Computer vision often treats human perception as homogeneous: an implicit assumption that visual stimuli are perceived similarly by everyone. This assumption is reflected in the way researchers collect datasets and train vision models. By contrast, literature in cross-cultural psychology and linguistics has provided evidence that people from different cultural backgrounds observe vastly different concepts even when viewing the same visual stimuli. In this paper, we study how these differences manifest themselves in vision-language datasets and models, using language as a proxy for culture. By comparing textual descriptions generated across 7 languages for the same images, we find significant differences in the semantic content and linguistic expression. When datasets are multilingual as opposed to monolingual, descriptions have higher semantic coverage on average, where coverage is measured using scene graphs, model embeddings, and linguistic taxonomies. For example, multilingual descriptions have on average 29.9% more objects, 24.5% more relations, and 46.0% more attributes than a set of monolingual captions. When prompted to describe images in different languages, popular models (e.g. LLaVA) inherit this bias and describe different parts of the image. Moreover, finetuning models on captions from one language performs best on corresponding test data from that language, while finetuning on multilingual data performs consistently well across all test data compositions. Our work points towards the need to account for and embrace the diversity of human perception in the computer vision community.

Figures (7)

• Figure 1: People speaking different languages may caption images differently, noticing and emphasizing different aspects of the image. These examples are drawn from our user study. In this paper, we demonstrate that there are distributional differences between the concepts represented in different languages, in addition to the general variation in annotator subjectivity/noise. Illustrative example.

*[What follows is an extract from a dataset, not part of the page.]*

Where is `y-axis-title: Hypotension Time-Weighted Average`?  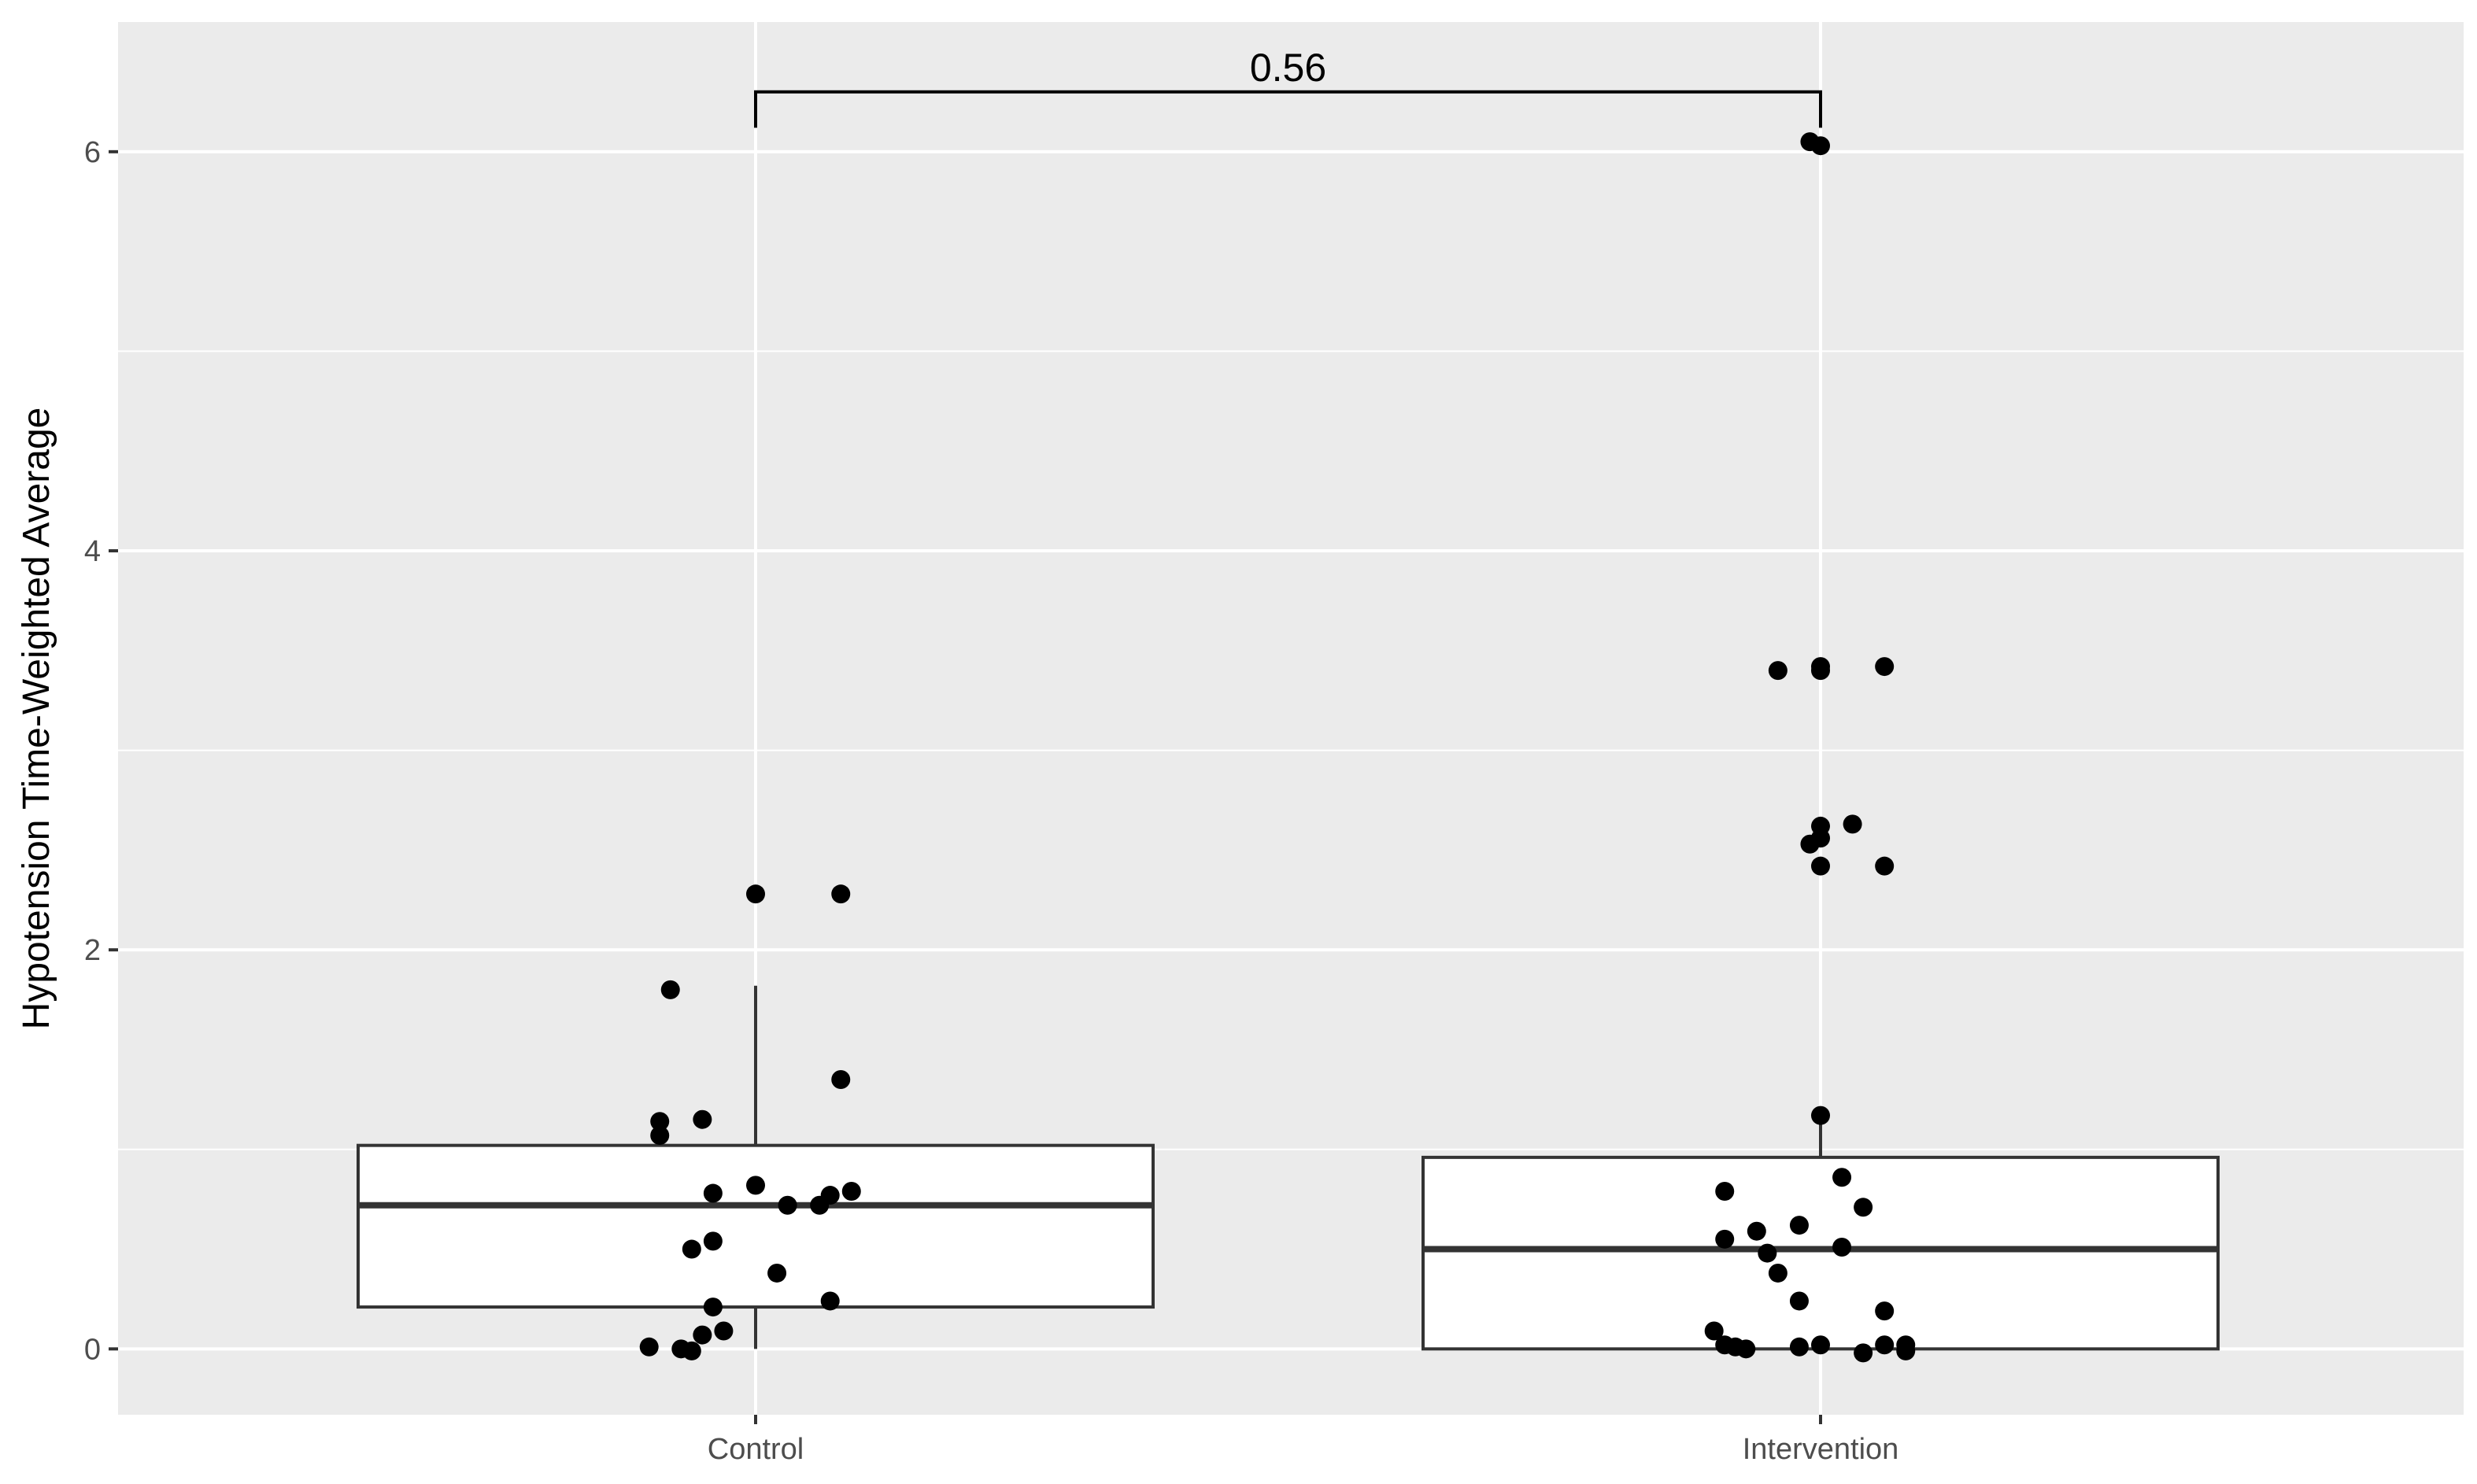 y-axis-title: Hypotension Time-Weighted Average is located at coordinates (36, 719).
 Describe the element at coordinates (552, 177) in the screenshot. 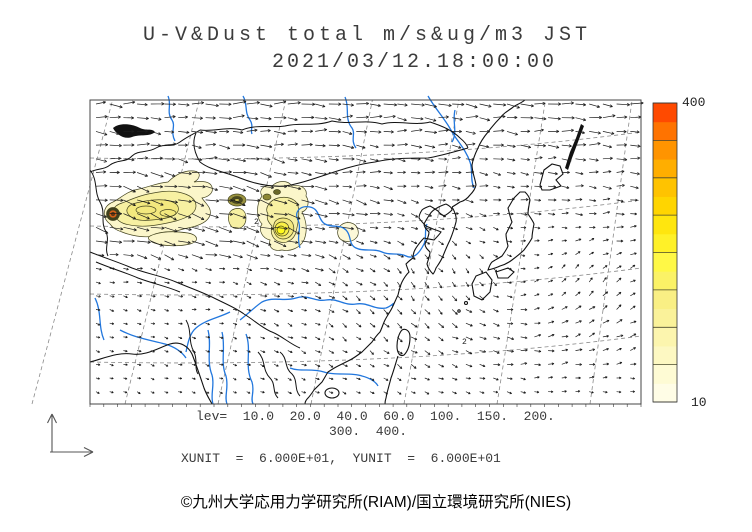

I see `hokkaido-island` at that location.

• Figure 2: Semantic content evaluation. Captions of an image in different languages and their scene graphs, when unioned together produce more varied and complex scene graphs for multilingual distributions than monolingual ones. Captions from Vertex.
• Figure 3: Instructions and examples presented to human evaluation participants for image captioning.
• Figure 4: Scene graphs of captions unioned cumulatively from different languages lead to more coverage in objects, relations, and attributes.
• Figure 5: Sample scene graphs across six images. "lang-$n$" indicates the scene graph generated for the $n$th caption in lang. "lang1-lang2-lang3" indicates the scene graph unioned from three scene graphs originally from each of the three languages.